Initialement publié dans le catalogue de l'exposition La photographie comme mémoire – German Lorca. Pinacoteca do Estado de São Paulo, du 9/12/2006 au 11/3/2007.

notes


[I] Je suis arrivé au travail de German Lorca à travers des recherches, menées avec Renato Rodrigues da Silva, entre 1985 et 1986, qui ont abouti au livre La photographie moderne au Brésil. São Paulo : CosacNaify, 2004.

[Ii] Les réflexions que je développerai ci-dessous ont été initialement présentées par moi à deux reprises, dans le texte curatorial de l'exposition « Lorca allemande : la photographie comme vision » (Museu de Arte Contemporânea da USP, 17 août – 24 oct. 2004) et plus tard dans la table ronde « L'esthétique et le social dans l'intrigue photographique », dans le cycle de débats « Fotopalavra », Itaú Cultural / CosacNaify, São Paulo, 4 out. 2005.

[Iii] Dans le titre de la photo, German Lorca prend une licence poétique en associant le monument au mythe d'Icare. Il s'agit en fait d'une œuvre d'Amadeo Zani en l'honneur du compositeur Giuseppe Verdi, inaugurée en 1921 en cadeau de la colonie italienne à la ville de São Paulo. Le monument, tel que décrit dans le projet original de Zani, présente la figure de Verdi, assis, et derrière lui son génie ailé (merci à Anna Carboncini pour cette information). Selon le Pr. José de Souza Martins, le monument a été transféré de son emplacement d'origine et se trouve actuellement au pied des escaliers de la Rua Libero Badaró, toujours dans la vallée d'Anhangabaú. Martins rappelle que la figure représente Verdi lui-même, qui "a dans une main les feuilles du pentagramme des inspirations de l'âme" et est "protégé et distrait sous les ailes immenses de l'inspiration musicale". Voir : « À Anhangabaú, Verdi et la liberté ». L'État de S. Paulo, Caderno Metropole, 1er avr. 2006, p. C7.

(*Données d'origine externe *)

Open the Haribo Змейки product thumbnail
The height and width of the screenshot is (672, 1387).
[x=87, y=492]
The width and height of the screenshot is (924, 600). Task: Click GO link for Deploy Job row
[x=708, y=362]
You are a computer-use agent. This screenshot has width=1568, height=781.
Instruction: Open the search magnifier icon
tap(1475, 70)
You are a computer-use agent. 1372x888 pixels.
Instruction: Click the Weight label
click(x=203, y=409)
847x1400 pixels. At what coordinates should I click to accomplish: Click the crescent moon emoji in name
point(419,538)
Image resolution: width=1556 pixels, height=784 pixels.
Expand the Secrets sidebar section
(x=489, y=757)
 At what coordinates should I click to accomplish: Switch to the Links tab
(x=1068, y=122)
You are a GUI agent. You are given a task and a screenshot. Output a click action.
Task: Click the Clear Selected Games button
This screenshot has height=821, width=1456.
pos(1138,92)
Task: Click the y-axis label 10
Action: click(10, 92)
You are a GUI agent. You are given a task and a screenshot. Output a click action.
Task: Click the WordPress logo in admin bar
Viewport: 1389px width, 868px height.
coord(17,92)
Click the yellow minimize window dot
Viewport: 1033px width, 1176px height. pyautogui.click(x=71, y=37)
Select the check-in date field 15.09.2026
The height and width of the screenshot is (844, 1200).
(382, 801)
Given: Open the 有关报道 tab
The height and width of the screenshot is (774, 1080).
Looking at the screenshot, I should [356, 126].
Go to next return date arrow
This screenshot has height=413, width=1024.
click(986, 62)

[Iv] Cette photo a été réalisée pour un reportage commandé à German Lorca par Editora Abril. À l'époque, il était publié avec une autre coupe et accompagné de la légende "Le futur a germé de la terre". Le bâtiment, maintenant connu sous le nom d'Oca, porte le nom officiel de Pavilhão Lucas Nogueira Garcez et s'appelait à l'époque Pavilhão das Exposições. Par conséquent, le titre de la photo donnée par Lorca est récent, comme l'admet lui-même l'auteur. Voir : Revue du IV Centenaire, n. 1, 1954, disponible sur : www.abril.com.br/especial450/indice.html, consulté le 2006er oct. XNUMX.

[V] Mari de Thézy. La photographie humaniste, 1930-1960 : histoire d'un mouvement en France. Paris : Contrejour, 1992.

[Vi] Dans les archives d'André Kertész, par exemple, on a retrouvé deux négatifs qui montrent d'autres clichés du lieu où a été prise la photo Meudon, de 1928, considérée auparavant comme une image prise spontanément. Dans celles-ci, le photographe semble vouloir tester le cadrage et la force de la composition, avec et sans la présence du train sur le viaduc. Voir : Hans-Michael Koetzle. Photo Icons - l'histoire derrière les images. Londres : Taschen, 2002, p. 8-17.

[Vii] Les informations contenues dans ce paragraphe se trouvent dans Koetzle, op. cit., p. 72-79.

[Viii] L'essai a été publié avec six doubles pages, y compris Le baser de L'Hôtel de Ville, dans l'édition de VIE du 12 juin. 1950.

[Ix] Koetzle, op. cit., p. 79.

[X] German Lorca n'a jamais omis la mise en scène à l'origine de plusieurs de ses photos. Dans ce cas, la dame représentée est la grand-mère du photographe et l'enfant est son fils. Tous deux apparaissent dans une autre image publiée sur la couverture du Magazine du IV Centenaire, déjà mentionnée. L'image Girl in the Rain (1951), à son tour, avait la nièce de Lorca comme protagoniste. Informations fournies à l'auteur par le photographe dans deux entretiens, réalisés en 1985 et 2004.